(Exercise directions): All records that follow are to be restated exactly.

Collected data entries

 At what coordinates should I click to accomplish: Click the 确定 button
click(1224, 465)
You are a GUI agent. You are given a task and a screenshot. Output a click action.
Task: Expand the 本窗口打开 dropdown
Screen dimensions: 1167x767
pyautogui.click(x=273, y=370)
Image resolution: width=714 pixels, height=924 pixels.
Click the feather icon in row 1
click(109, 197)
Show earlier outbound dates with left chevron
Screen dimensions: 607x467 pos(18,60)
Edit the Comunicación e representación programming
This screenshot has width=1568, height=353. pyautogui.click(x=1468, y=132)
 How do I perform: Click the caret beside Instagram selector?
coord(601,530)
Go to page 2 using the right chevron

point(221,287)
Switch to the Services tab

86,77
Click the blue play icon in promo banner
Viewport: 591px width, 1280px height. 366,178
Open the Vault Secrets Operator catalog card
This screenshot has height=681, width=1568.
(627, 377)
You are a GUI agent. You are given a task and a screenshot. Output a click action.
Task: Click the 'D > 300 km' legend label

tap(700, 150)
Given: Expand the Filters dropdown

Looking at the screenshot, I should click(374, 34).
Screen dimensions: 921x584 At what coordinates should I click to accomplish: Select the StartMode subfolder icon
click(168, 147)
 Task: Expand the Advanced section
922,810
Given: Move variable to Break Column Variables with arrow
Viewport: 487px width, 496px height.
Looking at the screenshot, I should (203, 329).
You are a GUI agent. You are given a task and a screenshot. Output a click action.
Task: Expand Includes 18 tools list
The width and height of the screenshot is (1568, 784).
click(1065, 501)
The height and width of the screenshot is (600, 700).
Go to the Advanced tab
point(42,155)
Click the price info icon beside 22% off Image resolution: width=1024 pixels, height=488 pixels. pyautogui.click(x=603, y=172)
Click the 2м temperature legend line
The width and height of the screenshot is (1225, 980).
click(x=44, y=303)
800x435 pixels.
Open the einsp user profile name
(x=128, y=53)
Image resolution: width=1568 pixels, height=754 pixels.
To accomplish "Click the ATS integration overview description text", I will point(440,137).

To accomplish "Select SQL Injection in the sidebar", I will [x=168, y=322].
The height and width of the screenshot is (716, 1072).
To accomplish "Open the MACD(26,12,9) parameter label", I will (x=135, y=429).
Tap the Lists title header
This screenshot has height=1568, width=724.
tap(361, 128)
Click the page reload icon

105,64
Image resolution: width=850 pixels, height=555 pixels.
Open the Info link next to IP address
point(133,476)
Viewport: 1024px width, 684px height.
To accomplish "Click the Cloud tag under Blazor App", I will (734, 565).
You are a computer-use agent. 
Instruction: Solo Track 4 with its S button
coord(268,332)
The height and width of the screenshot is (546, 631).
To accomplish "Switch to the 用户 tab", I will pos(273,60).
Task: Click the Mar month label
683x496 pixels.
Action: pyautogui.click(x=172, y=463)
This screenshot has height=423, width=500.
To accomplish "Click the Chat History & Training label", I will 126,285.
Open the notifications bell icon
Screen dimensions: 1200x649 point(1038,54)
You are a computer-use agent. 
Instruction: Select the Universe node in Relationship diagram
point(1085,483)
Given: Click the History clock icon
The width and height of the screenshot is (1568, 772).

(Written solution):
 At what coordinates should I click to accomplish: Click the 确定 button
click(1224, 465)
You are a GUI agent. You are given a task and a screenshot. Output a click action.
Task: Expand the 本窗口打开 dropdown
Screen dimensions: 1167x767
pyautogui.click(x=273, y=370)
Image resolution: width=714 pixels, height=924 pixels.
Click the feather icon in row 1
click(109, 197)
Show earlier outbound dates with left chevron
Screen dimensions: 607x467 pos(18,60)
Edit the Comunicación e representación programming
This screenshot has width=1568, height=353. pyautogui.click(x=1468, y=132)
 How do I perform: Click the caret beside Instagram selector?
coord(601,530)
Go to page 2 using the right chevron

point(221,287)
Switch to the Services tab

86,77
Click the blue play icon in promo banner
Viewport: 591px width, 1280px height. 366,178
Open the Vault Secrets Operator catalog card
This screenshot has height=681, width=1568.
(627, 377)
You are a GUI agent. You are given a task and a screenshot. Output a click action.
Task: Click the 'D > 300 km' legend label

tap(700, 150)
Given: Expand the Filters dropdown

Looking at the screenshot, I should click(374, 34).
Screen dimensions: 921x584 At what coordinates should I click to accomplish: Select the StartMode subfolder icon
click(168, 147)
 Task: Expand the Advanced section
922,810
Given: Move variable to Break Column Variables with arrow
Viewport: 487px width, 496px height.
Looking at the screenshot, I should (203, 329).
You are a GUI agent. You are given a task and a screenshot. Output a click action.
Task: Expand Includes 18 tools list
The width and height of the screenshot is (1568, 784).
click(1065, 501)
The height and width of the screenshot is (600, 700).
Go to the Advanced tab
point(42,155)
Click the price info icon beside 22% off Image resolution: width=1024 pixels, height=488 pixels. pyautogui.click(x=603, y=172)
Click the 2м temperature legend line
The width and height of the screenshot is (1225, 980).
click(x=44, y=303)
800x435 pixels.
Open the einsp user profile name
(x=128, y=53)
Image resolution: width=1568 pixels, height=754 pixels.
To accomplish "Click the ATS integration overview description text", I will point(440,137).

To accomplish "Select SQL Injection in the sidebar", I will [x=168, y=322].
The height and width of the screenshot is (716, 1072).
To accomplish "Open the MACD(26,12,9) parameter label", I will (x=135, y=429).
Tap the Lists title header
This screenshot has height=1568, width=724.
tap(361, 128)
Click the page reload icon

105,64
Image resolution: width=850 pixels, height=555 pixels.
Open the Info link next to IP address
point(133,476)
Viewport: 1024px width, 684px height.
To accomplish "Click the Cloud tag under Blazor App", I will (734, 565).
You are a computer-use agent. 
Instruction: Solo Track 4 with its S button
coord(268,332)
The height and width of the screenshot is (546, 631).
To accomplish "Switch to the 用户 tab", I will pos(273,60).
Task: Click the Mar month label
683x496 pixels.
Action: pyautogui.click(x=172, y=463)
This screenshot has height=423, width=500.
To accomplish "Click the Chat History & Training label", I will 126,285.
Open the notifications bell icon
Screen dimensions: 1200x649 point(1038,54)
You are a computer-use agent. 
Instruction: Select the Universe node in Relationship diagram
point(1085,483)
Given: Click the History clock icon
The width and height of the screenshot is (1568, 772).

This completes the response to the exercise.